So for a few days I've been having such a problem with one of my eyes. Scratchy, itchy and felt like something was actually poking my eye. My thought: Surely there's something in there causing such irritation. Finally had enough, called my regular eye dr. Was basically blown off. "If there's something in there he can't get it out, you'll have to go somewhere else." Try as I might (what if there's nothing in there and it's something else?) he wasn't very willing to schedule me with the dr. Thinking that this eye dr. has been in practice for decades, I asked for a referral, the dr. must have a whole network of people he knows and can refer to. Nope, the guy on the phone said just go to the InstaCare or Hoopes Vision. Hoopes is where I had my cataract surgery back in 2019 and they're great, just one of those ultra fancy upscale places that intimidate me to even walk in the door.
Frustrated and annoyed (and feeling marginalized as I so often feel these days), I was rude: told him I felt like I was being brushed off and nevermind, I'll find someone else.
Ended up with Dr. Frandsen at Hoopes. Verdict: totally dry eyes. (This really only happens when I'm taking something for the seasonal allergies that plague me so. I had forgotten about that, there's so much of life that gets in the way that I don't remember the occasional stuff about me that requires maintenance.) He said he actually watched my tears evaporate when I blinked. So my regular eye dr. could have helped me if only someone would have listened and cared.

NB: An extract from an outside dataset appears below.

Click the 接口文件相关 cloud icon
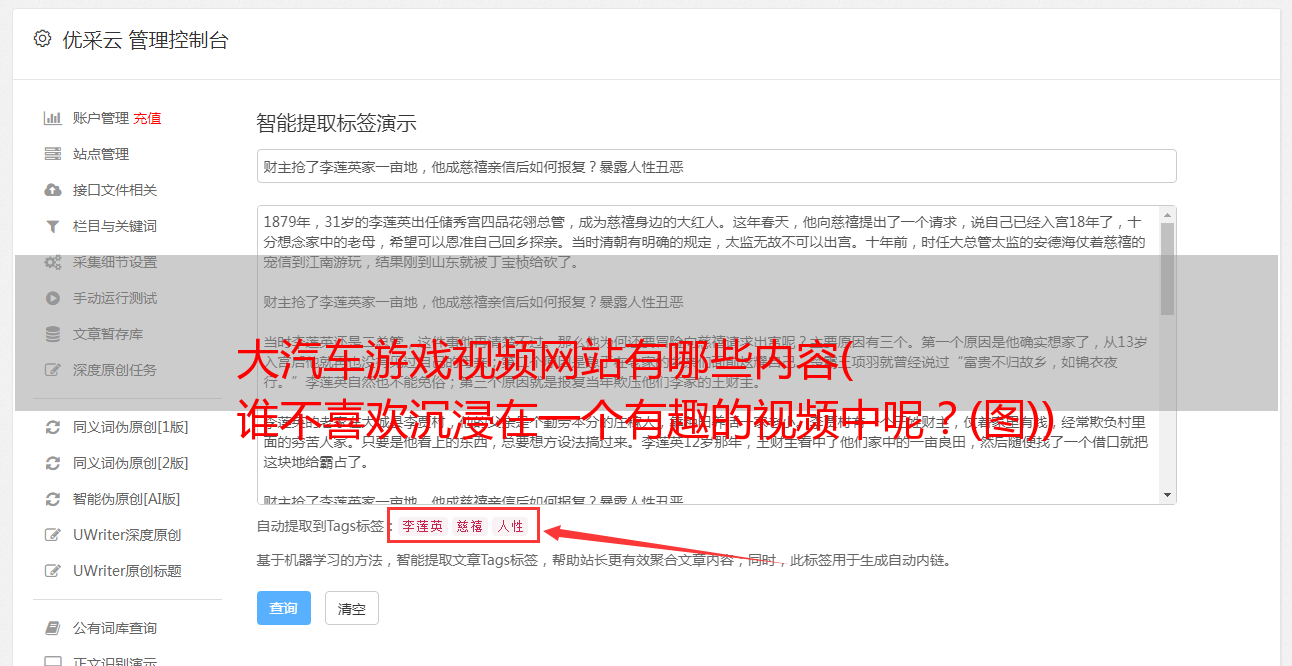This screenshot has height=666, width=1292. point(53,190)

Once again, I received a list of eye drops that I should be using. Felt somewhat validated to come home and find that the ones that are his favorites are the very ones in my cupboard. Once or twice a day isn't enough to fix the extreme dryness, so I doubled down and applied them a lot after we got home yesterday and can already tell a difference. I'm glad about that because I'm not willing - or even able - to spend upwards of $80 per bottle for prescription strength eye drops.Then, did something that is so rare for me I can't quite believe that I did it. I requested - and received - a drink of some kind from a convenience store. Opted for a frozen Fanta. Had a hard time deciding between cherry and pineapple-coconut. Went with the cherry. I remember from previous experience not being able to drink a slushie from 7-11 all at once because of the frozen brain headache. Not so yesterday, my drink was completely gone before we arrived home. I shared a few sips with The Husband, which I think he loved but was very kind to not take too much. He would willingly share his Pepsi but I despise cola drinks. Yes, it was horrible for my body, I really do try to not have much sugar. But my brain was doing little Yippee!! dances.

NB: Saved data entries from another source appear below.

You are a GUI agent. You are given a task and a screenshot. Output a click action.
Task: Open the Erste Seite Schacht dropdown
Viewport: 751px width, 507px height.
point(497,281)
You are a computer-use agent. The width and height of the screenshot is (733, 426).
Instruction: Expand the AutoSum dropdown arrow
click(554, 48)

It was a bad day for sugar - or maybe a good one depending on perspective. The eye dr. office always has a tray with cookies and a printed invitation to have one. Or two. The Husband enjoyed two - peanut butter M&M. Then we each had a free sample of sweetness at Great Harvest bread, they make yummy mint frosted brownies. Actually, everything we've sampled there has been yummy. That sugar thing again. Then I had that frozen Fanta. And of course I can't complete my day without a few chocolate chips, though the sugar level in those is very low.

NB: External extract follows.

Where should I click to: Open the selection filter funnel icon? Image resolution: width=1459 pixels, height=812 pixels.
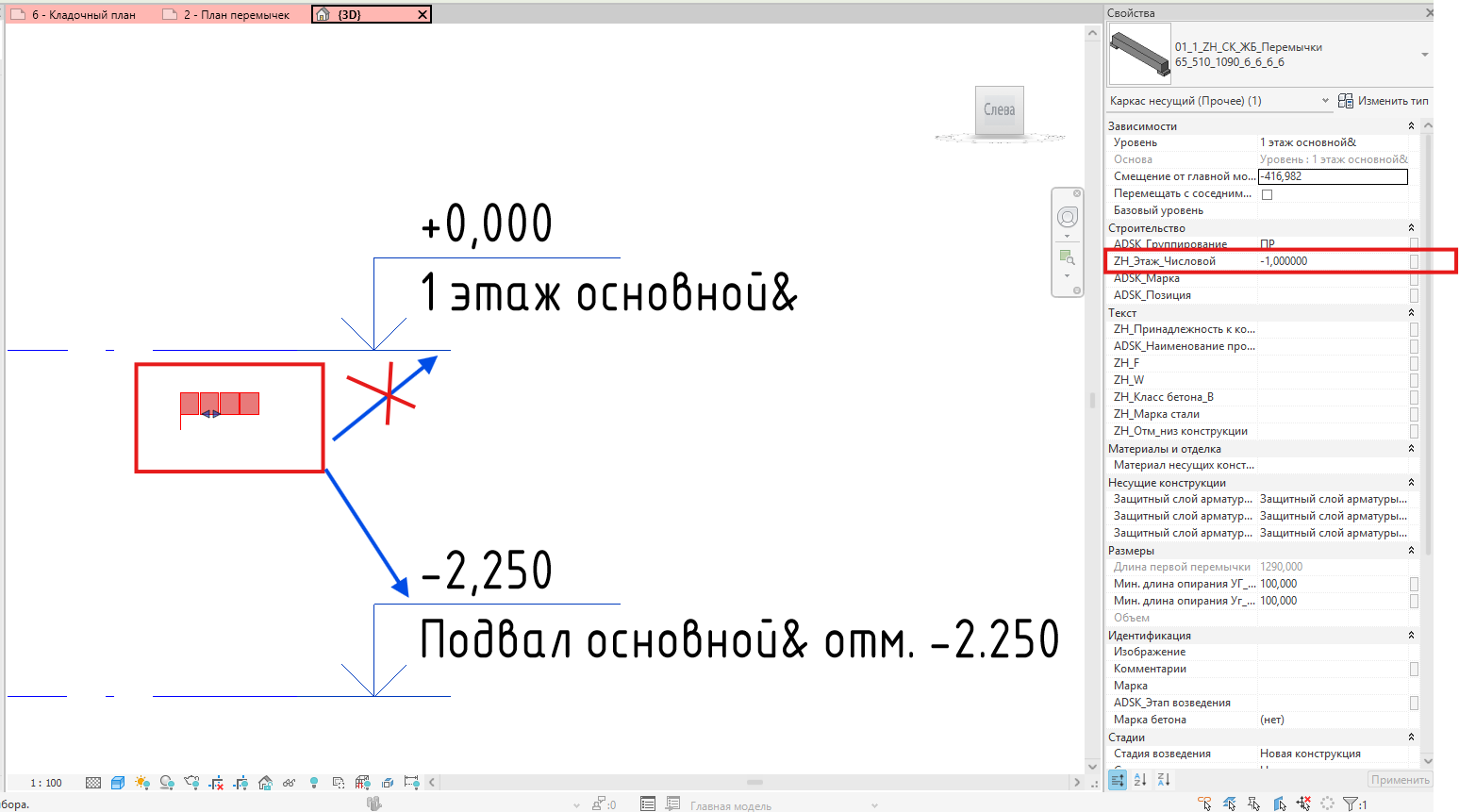click(x=1351, y=804)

I'm already grateful today for improvement in my eyes. I'm not fond of eye drops. But they're an easy and effective treatment to help me continue with life in a better way. I'm grateful that even though I seem to be having lots of physical maintenance to do (Dr. Frandsen said it's really a pain in the neck but don't give up it is extremely important) with the daily shoulder/back exercises, keeping my arthritis pain in check, attending to all those areas that are prone to congestion and sneezing, keeping skin moisturized and on and on and on - in spite of all that I am grateful for this body that has served me well over these 73 years. I'm grateful to be able to walk in the mornings and ease into the daily routine with some absorbing of the world's beauty. I'm grateful that the daughter's shingles appear to be on the mend, it's a very debilitating virus that she's weathered gracefully. I'm grateful today for the chance to start again to be kinder, more thoughtful, more caring for others. That's challenging for me lately.